In Memory of
Dr. G. Herbert Hanson
SPEED System Inventor

Dr. Herb Hanson was born in Redditt Ontario Canada which is situated north of Lake of the Woods at approximately the same latitude as Winnipeg Manitoba. He lived with his parents in various wilderness locations on the Canadian National Railway Northline where his early education was largely by correspondence with classes one week per month, in what was known as the “school car”; a modified railway coach. In subsequent years, he attended schools in Middlebro Manitoba, Detroit Lakes Minnesota, Sprague Manitoba, Dunnville Ontario, and finally Port Colborne Ontario. He was accepted into both the dental and orthodontic programs at the University of Buffalo New York, but decided to attend the University of Toronto for financial reasons. In retrospect, he considered this to have been a very fortunate decision. During summer breaks, he worked at the International Nickel Company, INCO, where he received first-hand exposure to many practical aspects of metal refining and metallurgy .

After marrying Evelyn while still at university, he spent one summer in Northern Ontario as a Park Ranger.

During his undergraduate years he displayed an aptitude for orthodontics by winning the Oral Anatomy Scholarship. He began his orthodontic training at the University of Toronto in 1960 when Dr. Harvold was in his final year there as chairman. In the following year under the chairmanship of Don Woodside, Dr. Hanson and his classmates Gunnar Lee, Murray Dewis, Bill McLuhan, and Neil Munro underwent a particularly rigorous program of study in preparation for clinical practice and most especially for teaching. Dr. Hanson flourished in this environment.

Upon graduation, Dr. Hanson established a busy practice in Hamilton, Ontario. He returned to the University of Toronto to teach undergraduates for one year but had to decline several invitations to return for family reasons. As early as 1960 Dr. Hanson resolved to develop a more efficient orthodontic appliance.

In 1967, he began working with a Hamilton machinist to make prototypes of an early version of a self-ligating orthodontic bracket. By 1969, he began working with Unitek Corporation and filed his first patent application. An engineer from the U.S. Naval Ordinance Laboratories, who had recently joined Unitek, was assigned to work with Dr. Hanson to produce and test precision cast cobalt-chromium prototypes designed for use with special precipitation hardening springs. Unfortunately, when his patent failed to issue and the first prototypes proved disappointing, Unitek lost interest in the project.
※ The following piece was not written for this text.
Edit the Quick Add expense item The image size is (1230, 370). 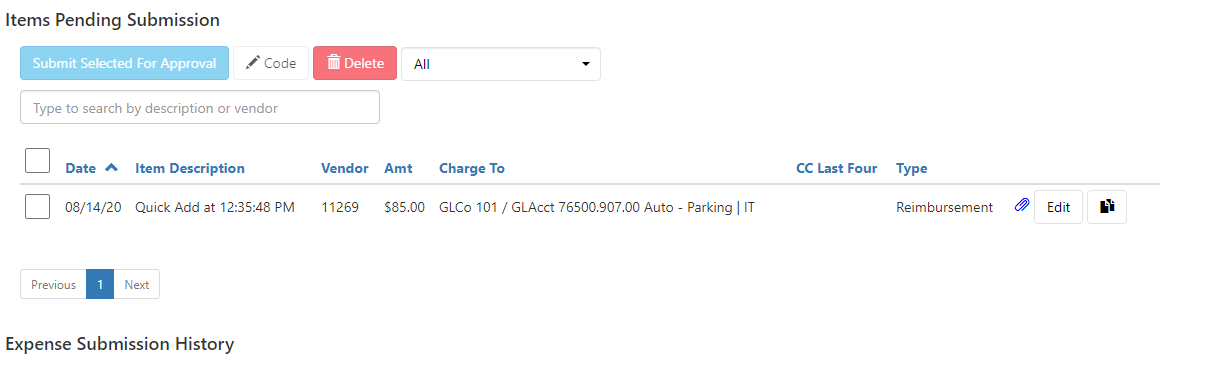1058,207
Undeterred, Dr. Hanson began working with the Centre for Applied Research and Engineering Design at McMaster University. By this point, he had an upgraded design which proved to be patentable.

In 1975, he began working with Strite lndustries of Cambridge Ontario where he had the good fortune to work very closely with Austin Hills; the engineer responsible for developing the attitude augmentation system for the Avro Arrow supersonic fighter jet of the 1950s. This proved to be an especially intellectually-stimulating time and was a unique education in practical engineering.
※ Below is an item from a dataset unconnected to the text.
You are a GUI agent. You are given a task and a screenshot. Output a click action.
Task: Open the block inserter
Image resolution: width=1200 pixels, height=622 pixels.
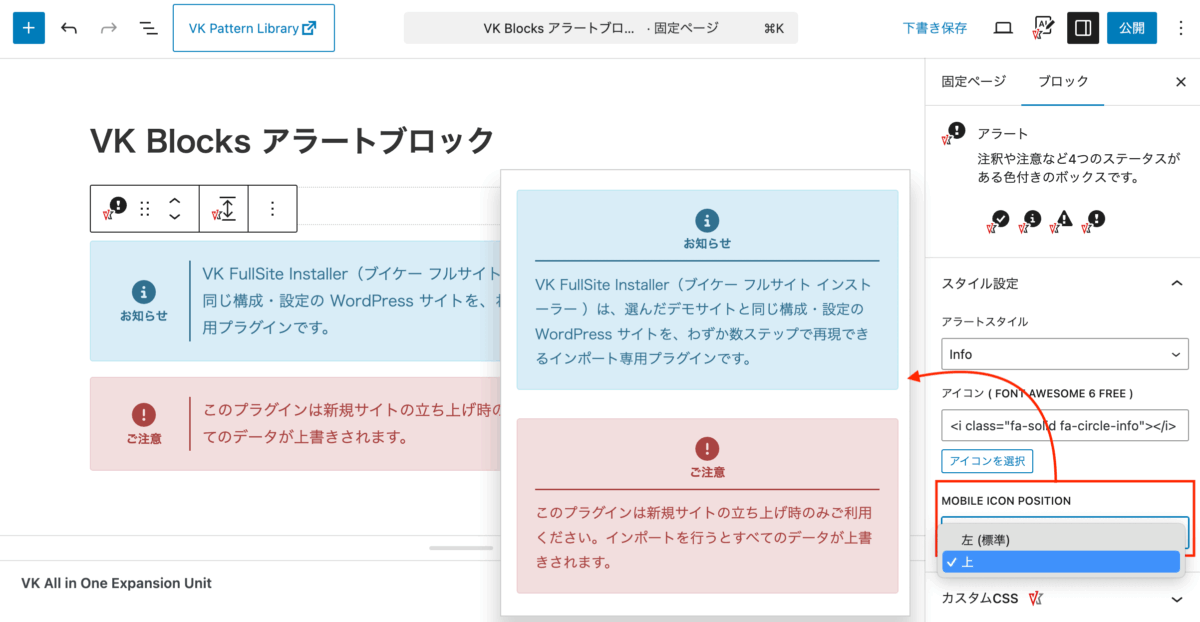click(x=28, y=27)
In 1978, Strite lndustries provided Dr. Hanson with early prototype components which he and his assistant spot welded to Rocky Mountain foil mesh pads. This was very exacting and time-consuming and even required polishing of each individual attachment.

Dr. Hanson won the C. Edward Martinek Outstanding Table Clinic Award when he first introduced the SPEED Appliance at the Great Lakes Association of Orthodontists Annual Meeting in Cincinnati Ohio in 1978.

Throughout the 1980’s and 1990’s, Dr. Hanson lectured widely in North America and in parts of Europe. Additionally he shared his knowledge of orthodontics with graduate students of Canadian and American Universities during visits that were made to his private practice.

He retired from active practice in 2002 but remained engaged in orthodontic product development in association with SPEED System Orthodontics and Strite Industries of Cambridge, Ontario. Dr. Hanson passed away on May 15, 2012 at the age of 78. One need only examine the current product landscape to see what an enormous contribution Dr. Hanson made to the profession.